ガザ侵攻 国際社会は停戦に動け(2009.01.06 朝日新聞 社説)

 今回の対立激化の根底にあるのは、パレスチナ勢力の分裂だ。長く自治政府を担ってきた主流派ファタハは腐敗などから住民の支持を失い、06年の選挙でハマスに敗れた。だが、ハマスイスラエルに対する武闘路線を捨てず、中東和平は頓挫してしまった。

 致命的なセキュリティホール発見。パレスチナ勢力の分裂」を生み出したイスラエル占領政策にはまったく触れずに、「対立激化の根底にあるのは、パレスチナ勢力の分裂」って、言いがかりじゃなければ、ほとんど迷信と変わんないよ。ていうか、この程度の認識レベルで社説が書けるなら、関数と引数と戻り値の区別がつかなくてもゲームソフトくらい作れるよ、ってくらいひどいバグだよ。

 たとえば、あなたが会社でサービス残業させられまくって、給料を時給に換算したら500円にもなってなくて、ショックと過労で入院したとする。会社はあなたをクビにして、あなたは会社を訴える。で、朝日新聞いわく「今回の対立激化の根底にあるのは、労働者の自己管理能力のなさだ」。あるいは、クラスでいじめられてる女の子がいるとする。で、朝日新聞いわく「今回のいじめ激化の根底にあるのは、いじめを受けている少女の性格の暗さだ」とか。いじめられる前は明るかったんだよ!みたいな。
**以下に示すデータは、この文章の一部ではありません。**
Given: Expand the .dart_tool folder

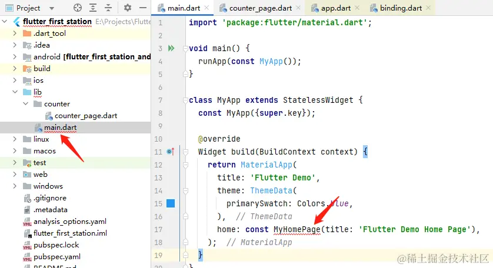Looking at the screenshot, I should (15, 34).
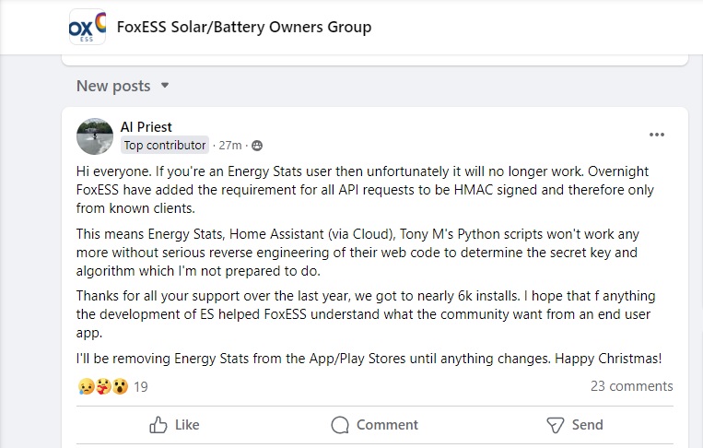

 それから、このパレスチナ「勢力」って言葉も、ものすごく引っかかる。イラクには、イラク武装勢力スンニ派武装勢力シーア派武装勢力クルド人武装勢力イスラム過激派勢力を始め、各種の「勢力」がひしめき合っているけれど、米国がイラクを侵略する前には、こうした「勢力」のほとんどは存在しなかった*1。同じように、イスラエルの占領がなければ、かれらがパレスチナ勢力と呼ぶファタハハマスが生まれることもなかっただろう。
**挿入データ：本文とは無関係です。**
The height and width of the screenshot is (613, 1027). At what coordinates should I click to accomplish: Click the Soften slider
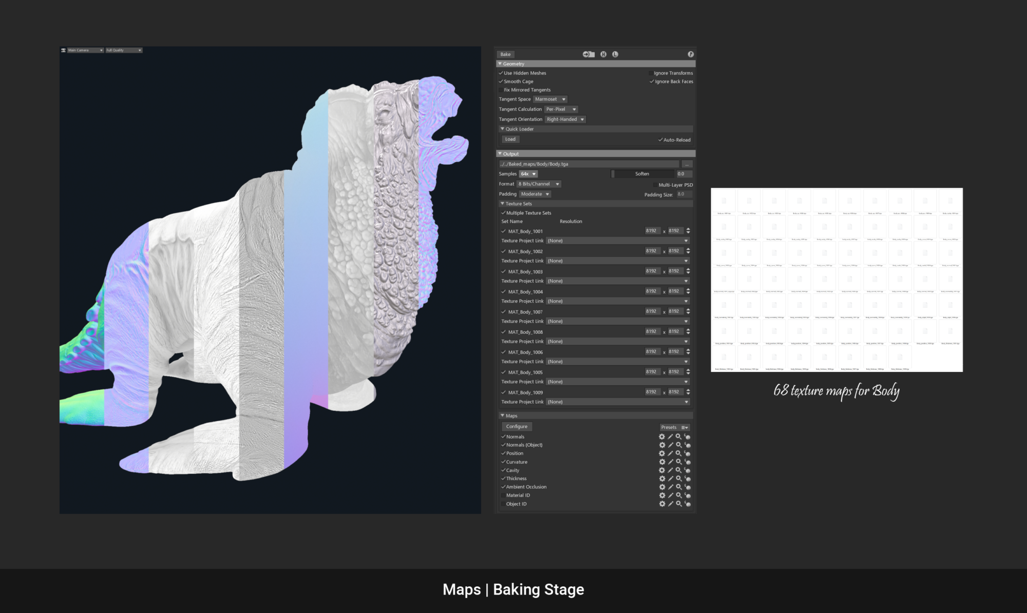click(642, 174)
 要するに、この「勢力」という言葉は、「暴力の連鎖」という虚構を作り上げるための専門用語―ただし一般用語に実装されている―のようなものだと思う。「戦闘員」「テロリスト」といった言葉は、この延長線上にある。

 「ハマスイスラエルに対する武闘路線を捨てず、中東和平は頓挫してしまった」という説明も大穴だ。2006年にハマスが選挙で勝利した途端、それまで代理徴収していたパレスチナの関税の引き渡しと自治政府の資産を凍結し、ハマス系の議員や政治家、市長を大量に拘束・殺害し始めたのは、イスラエル政府だった。

 「いじめを受けていた少女はクラスメートに対する敵意を捨てず、和解は頓挫してしまった」って、お前こそ、どんだけいじめに加担してるんだよ。こういう見方が支配メディアで垂れ流されている限り、中東和平が頓挫するのは当たり前である。
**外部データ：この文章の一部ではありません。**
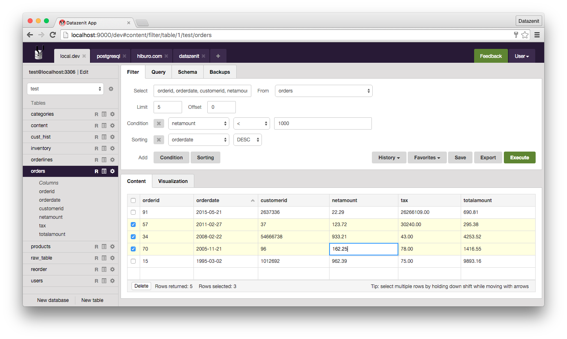Click the table-view icon for inventory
 ハマスファタハは一時は連立政権を築くなど連携を模索したが、結局、07年夏にハマスがガザからファタハを追い出し、ヨルダン川西岸を支配するファタハとの間で分裂状態になった。

 連立政権を崩壊させ、パレスチナに内戦を引き起こそうとしたのは、ハマスではなく米国政府だった。ブッシュ政権が飼っていた「パレスチナピノチェト」こと、ファタハムハンマド・ダハランについては、ナブルス通信に詳しい。「「クーデターを起こした」とアッバスから非難されたハマスは、ファタハと闘ったのではなく、ダハランとその「死の部隊」に対して闘ったのだと説明している。米英をはじめとする国際社会はそれをけっして認めようとはしないが」

 ナブルス通信: 「パレスチナピノチェト」が動き出した?
 http://www.onweb.to/palestine/siryo/pinochet-may07.html

 イスラエルはガザを封鎖して締め付けを強める一方、米欧や日本も含む国際社会もハマスを批判し、政治的にも経済的にもガザは孤立を深めていた。
 イスラエルハマスがようやく合意した半年停戦が先月中旬に終わると、ロケット弾攻撃が再開され、これがイスラエルに武力侵攻の口実を与える結果になった。2月のイスラエル総選挙を控え、政権側は軍事強硬路線に出ることで支持率取り付けを狙ったものとも見られている。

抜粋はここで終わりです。